That is the core of what makes this warning land differently than the usual tech optimism. The CEO issuing it runs a $196 billion company that profits directly from replacing human labor with software.
Corporate America is already moving fast to integrate AI
McDermott’s warning arrives as real layoffs are already hitting the workforce. The pattern is consistent: Companies cite AI, cut headcount, and watch their stock go up.
Block’s Jack Dorsey cut roughly 40% of his workforce in February, explicitly citing AI automation. Atlassian followed days later, cutting 1,600 employees, around 10% of its global staff, to redirect capital toward AI investment.
CEO Mike Cannon-Brookes was direct: “It would be disingenuous to pretend AI doesn’t change the mix of skills we need or the number of roles required in certain areas.”
Amazon has trimmed its corporate workforce. Palantir grows revenue aggressively while holding headcount flat. The playbook is spreading fast.
Companies cutting headcount while citing AI in 2026
- Block: Cut roughly 40% of its workforce in February, with CEO Jack Dorsey citing AI automation as the primary driver.
- Atlassian: Cut 1,600 employees, or 10% of its staff, on March 11 to fund AI investment and enterprise sales.
- Amazon: Trimmed corporate workforce, with HR leadership citing AI-driven transformation.
- Palantir: Growing revenue aggressively while keeping headcount flat, explicitly crediting AI agents.
- ServiceNow: Revenue up 22% with headcount-neutral growth, having automated 90% of customer service use cases.
As AI enters the workforce, entry-level roles are the first to go
McDermott was specific about which jobs are disappearing first. It is not manufacturing or manual labor.
It is the white-collar entry points that business school graduates, liberal arts majors, and junior coders have historically counted on: data entry, customer support, basic analysis, IT service requests, and HR onboarding.
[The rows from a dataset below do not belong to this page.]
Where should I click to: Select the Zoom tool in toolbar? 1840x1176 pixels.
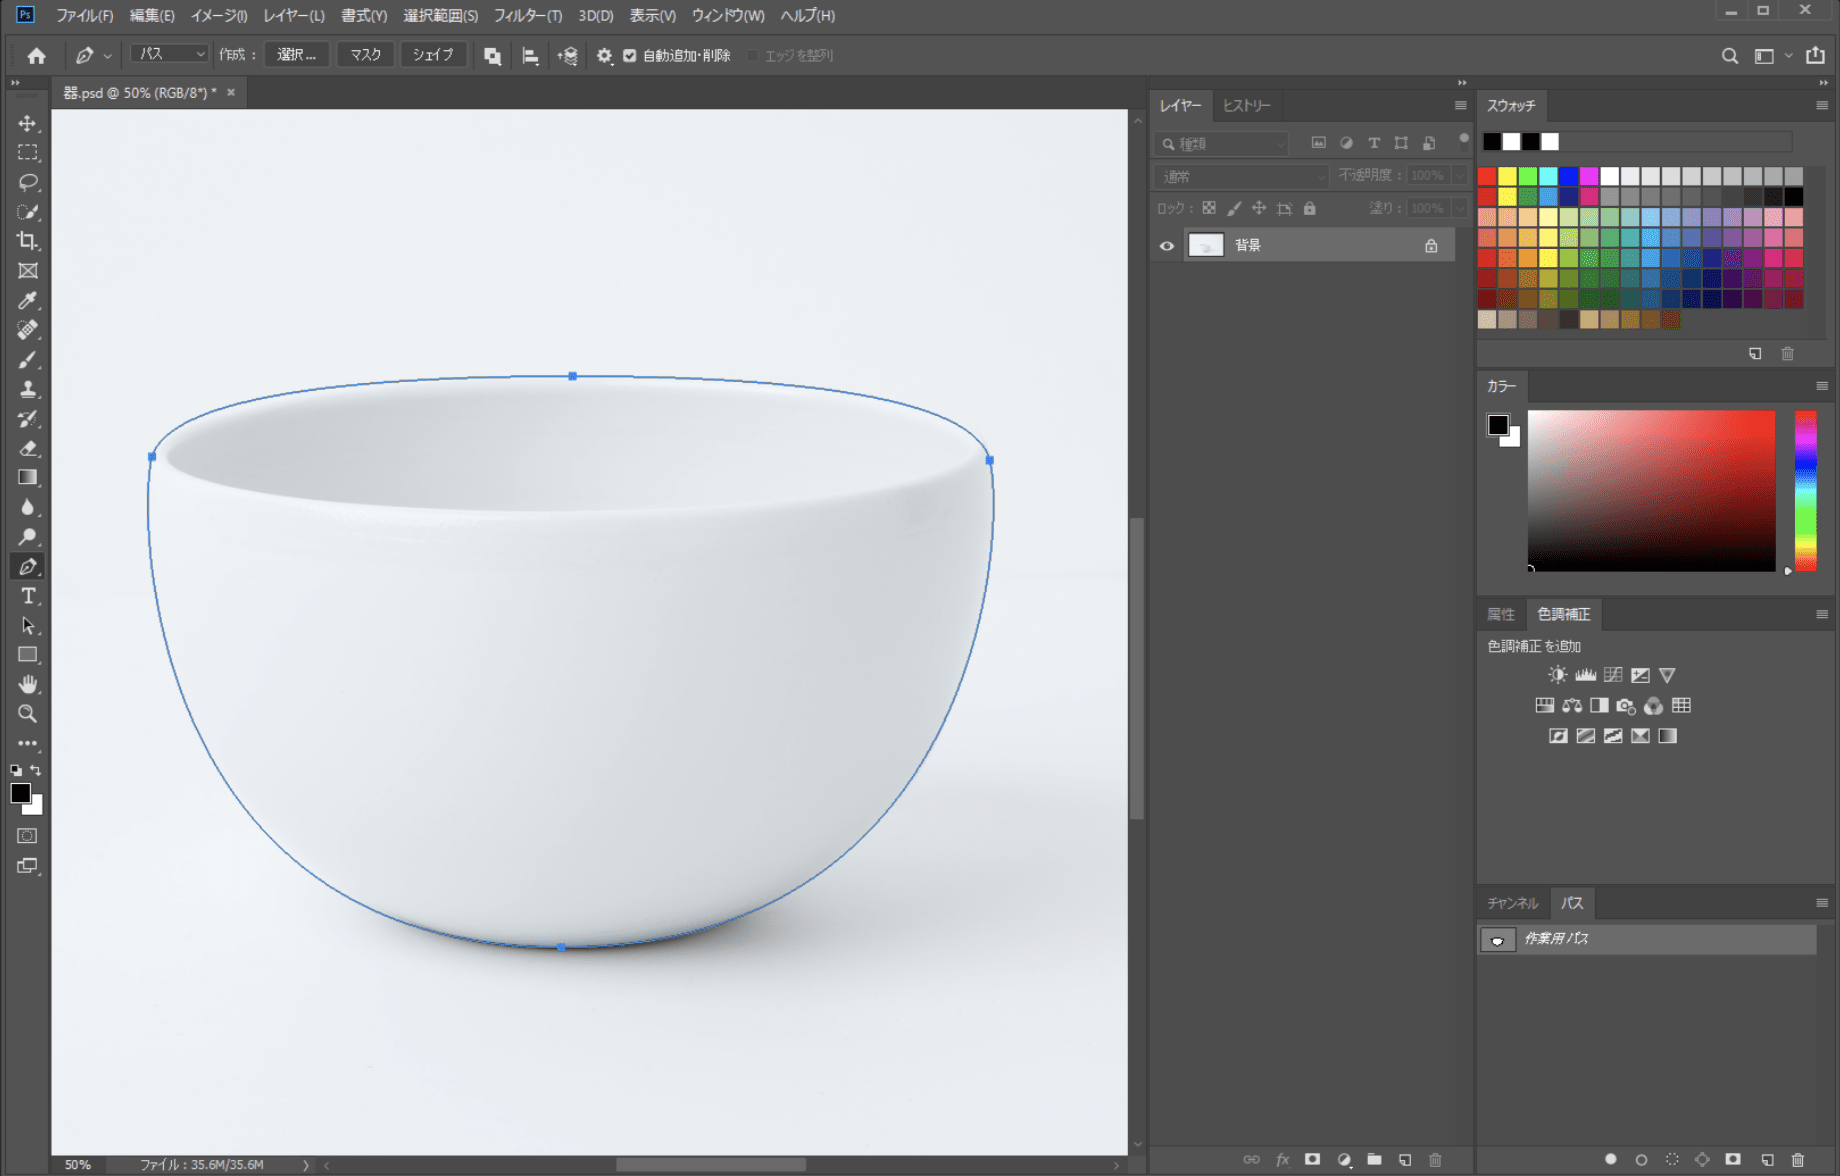27,714
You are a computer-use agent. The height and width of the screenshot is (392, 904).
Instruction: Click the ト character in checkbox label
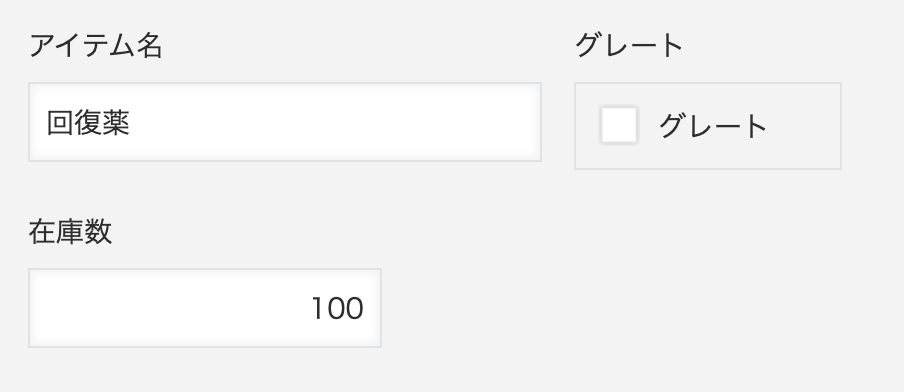pyautogui.click(x=755, y=126)
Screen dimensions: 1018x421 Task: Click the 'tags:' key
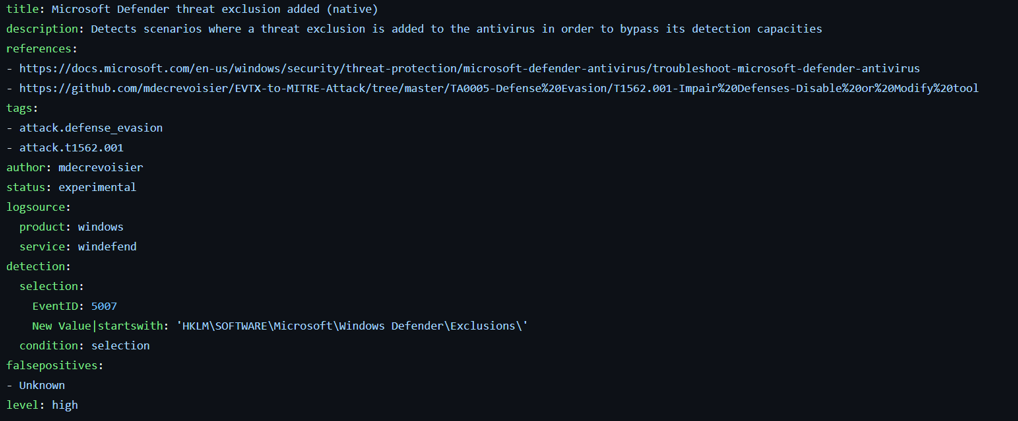pyautogui.click(x=22, y=108)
AI threatens white-collar jobs the most.
Bennett/Bloomberg via Getty Images
These are the roles that used to teach new graduates how to work. The rotational programs, the analyst tracks, the support desks. Companies are now asking a blunt question: Why hire when software scales infinitely at a fixed cost?
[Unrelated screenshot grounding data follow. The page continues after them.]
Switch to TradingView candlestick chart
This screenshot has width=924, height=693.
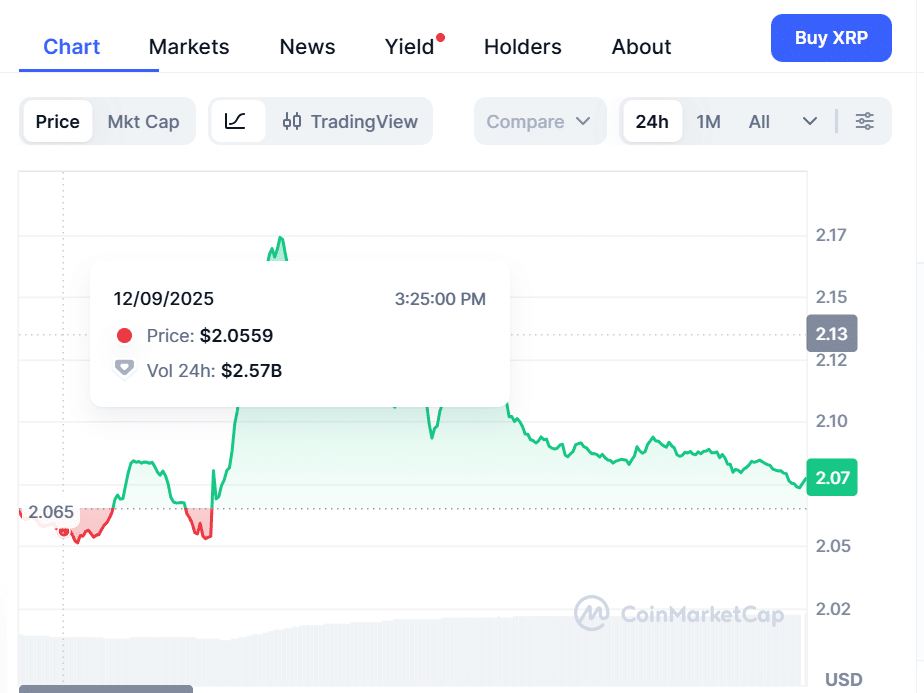point(350,121)
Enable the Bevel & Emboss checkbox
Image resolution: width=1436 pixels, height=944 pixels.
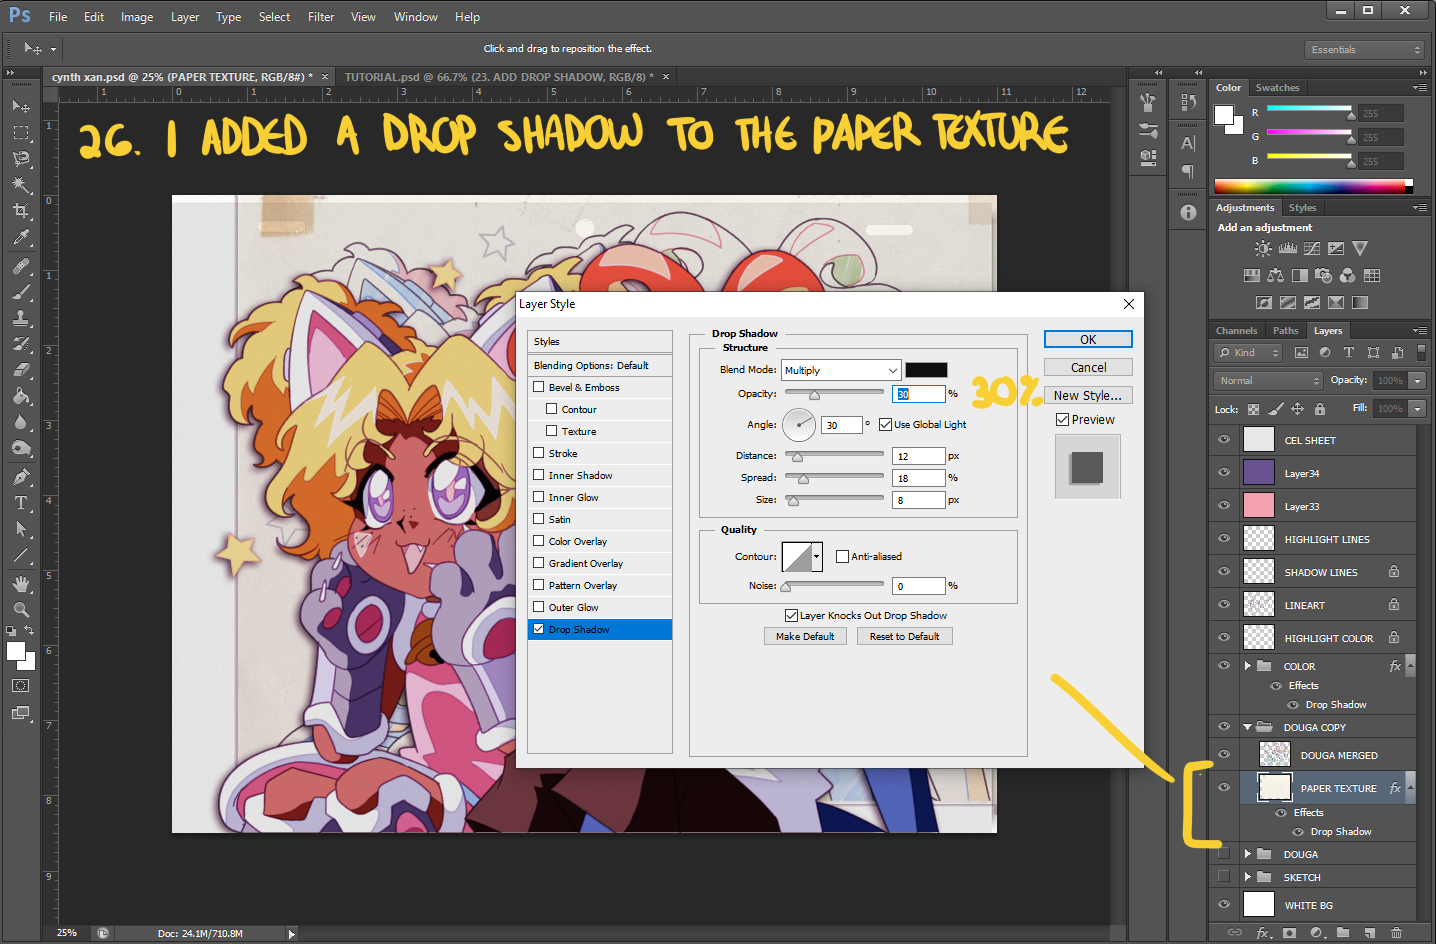pos(539,387)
This shift is particularly brutal for new grads because those entry-level roles served a dual purpose. They generated output for the company and they built the foundational skills that employees needed to climb.
Without that on-ramp, young professionals face a steeper climb into a workforce that increasingly expects experience they have no clear path to gain.
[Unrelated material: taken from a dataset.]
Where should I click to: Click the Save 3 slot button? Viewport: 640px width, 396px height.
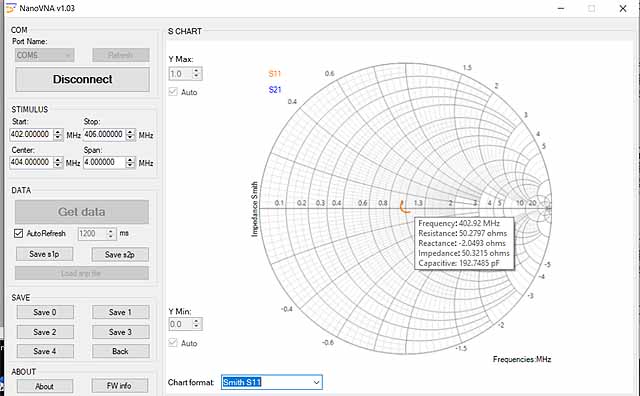tap(120, 332)
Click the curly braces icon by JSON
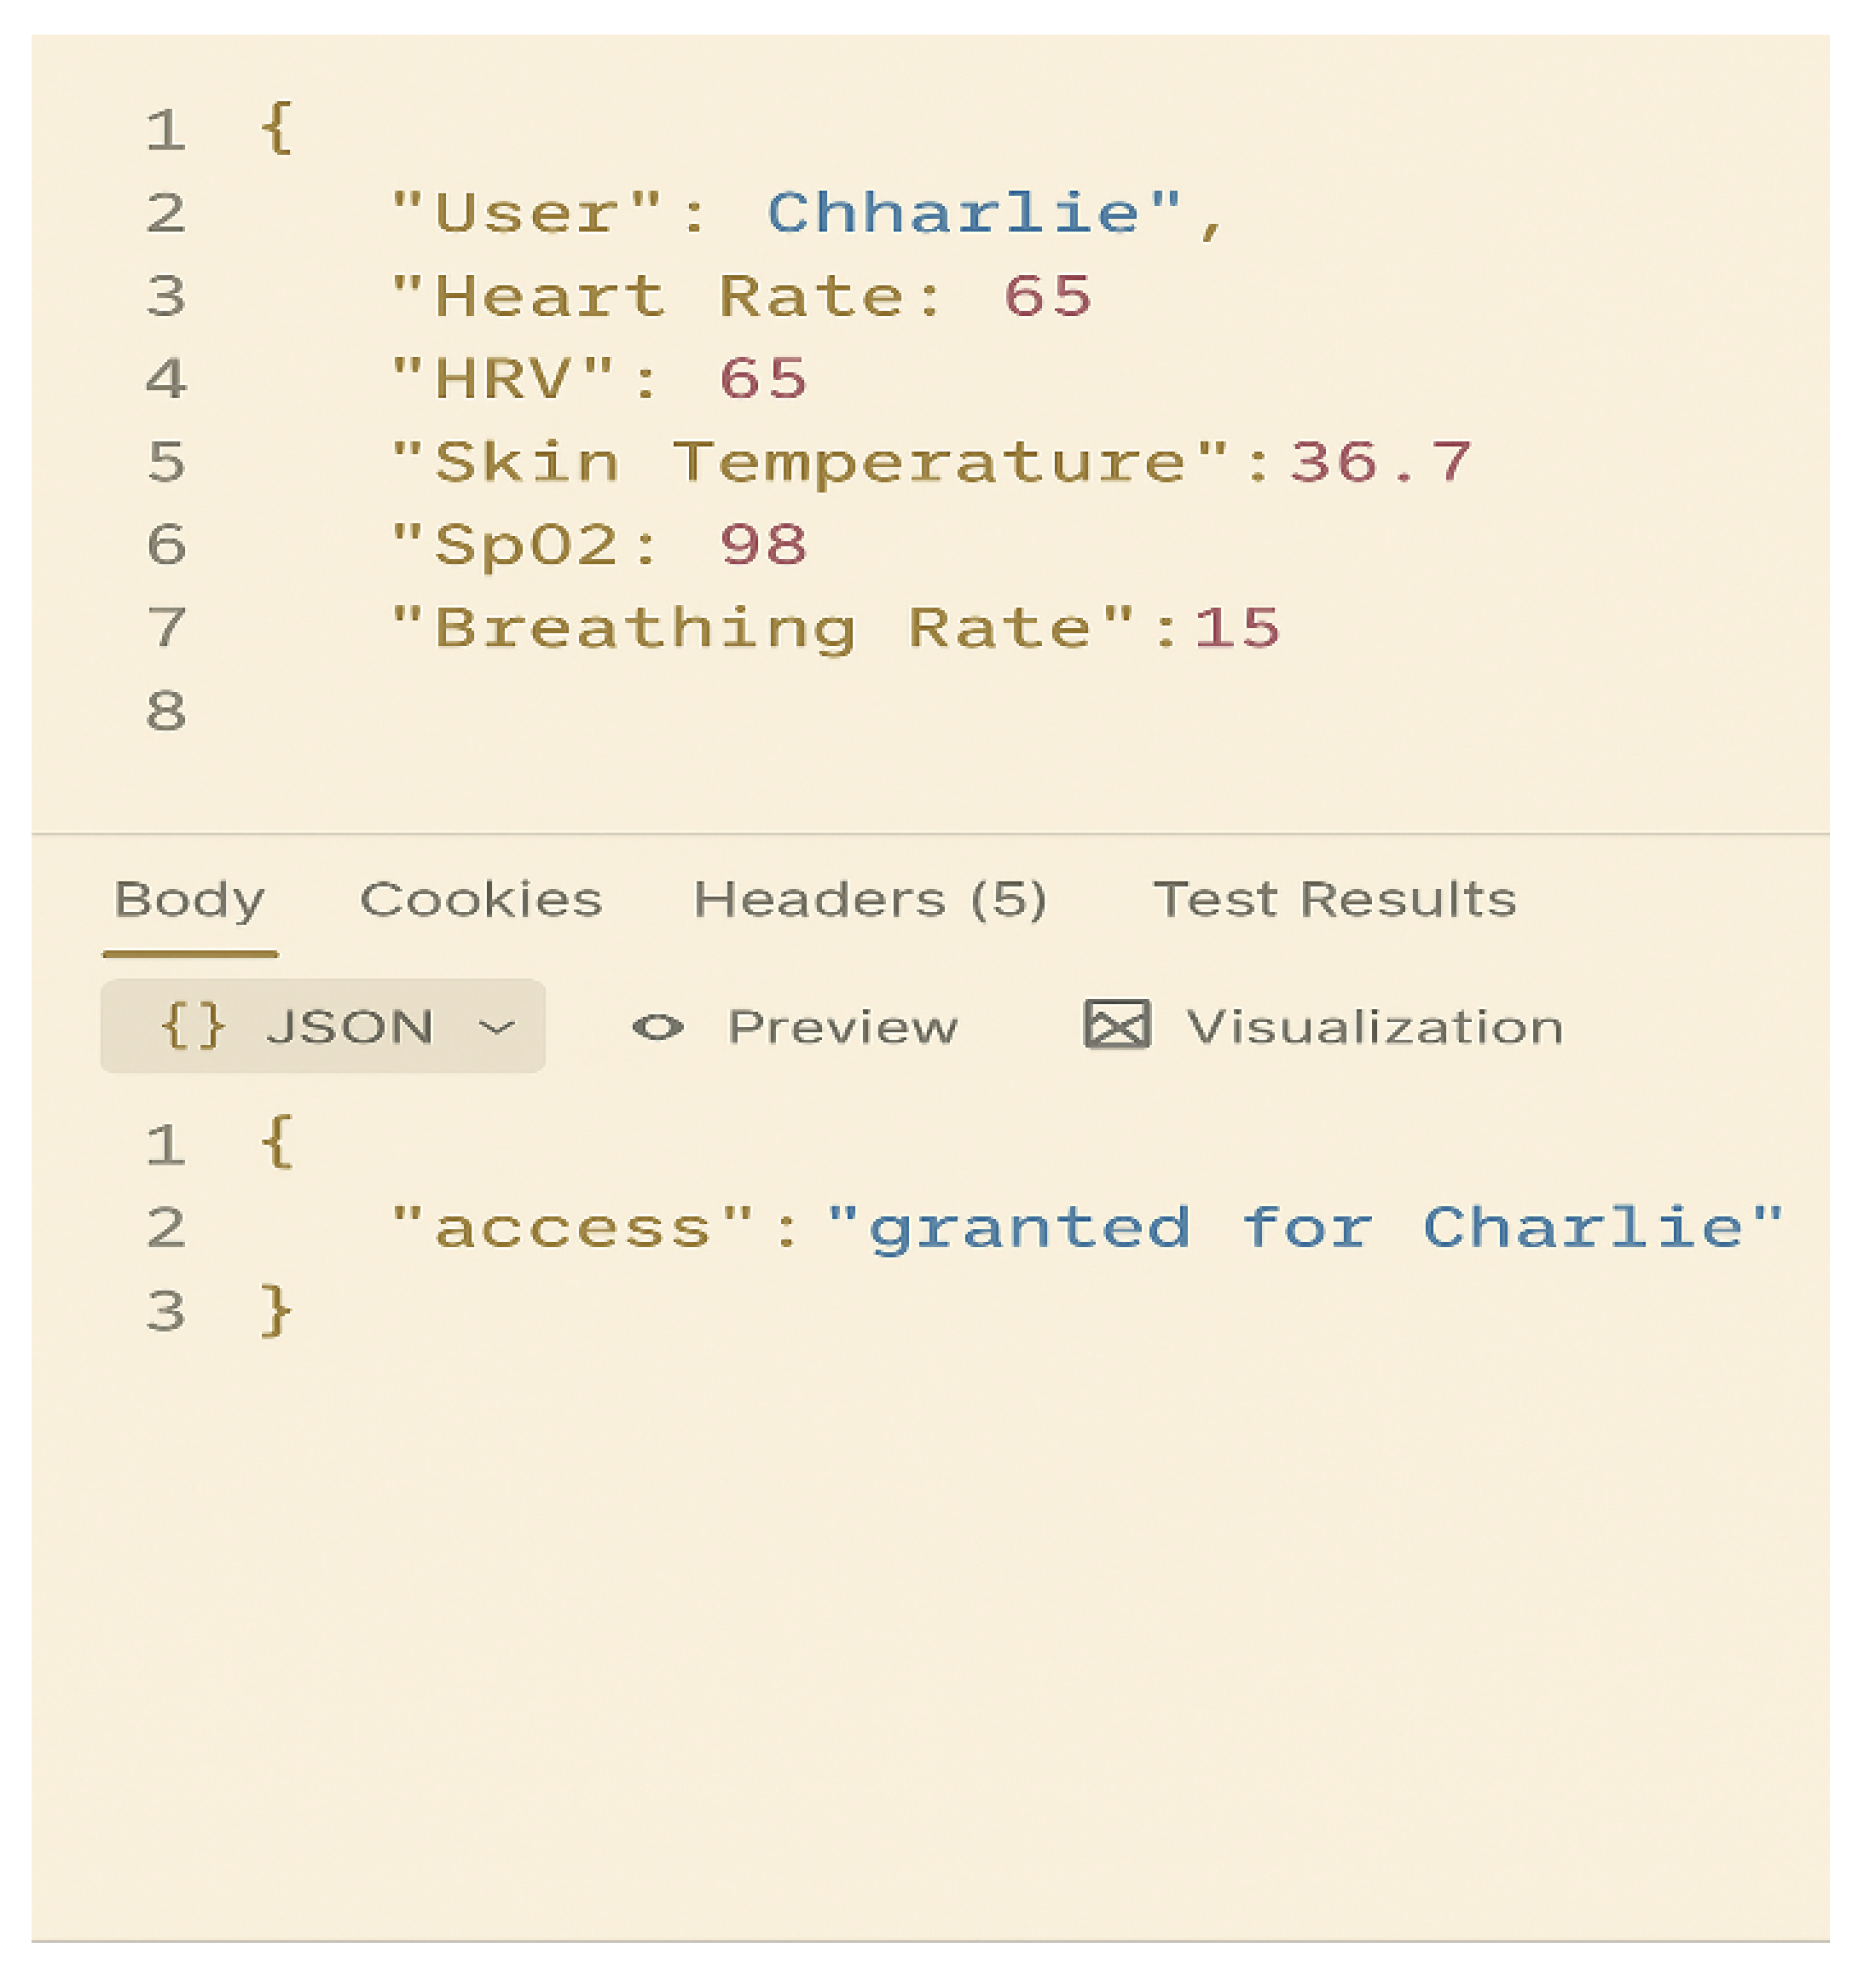 tap(192, 1027)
“I do think it’s coming quicker than people anticipate,” McDermott told CNBC.
What McDermott says young people should do to navigate AI impact on job market
The CEO did not just drop the warning and walk away. He offered a path forward, though it requires honest reckoning with a changed landscape.
His advice centers on one word: differentiate. The roles that survive are the ones requiring genuine human judgment, domain expertise that software cannot replicate, relationship skills, and the ability to build and govern the AI agents themselves.
That last point matters more than most new grads realize. Companies still need people who understand how to design, deploy, and oversee AI systems.
The demand for that skill set is growing fast, even as demand for the output those systems produce collapses. New grads who position themselves as AI builders rather than AI replacements are in a fundamentally different conversation with employers.
Generic degrees and standard analyst paths are no longer enough on their own. The graduates who thrive in this environment will be the ones who treat AI fluency as a baseline skill, not an elective.
McDermott’s message is uncomfortable but clear: The market is not waiting for anyone to catch up.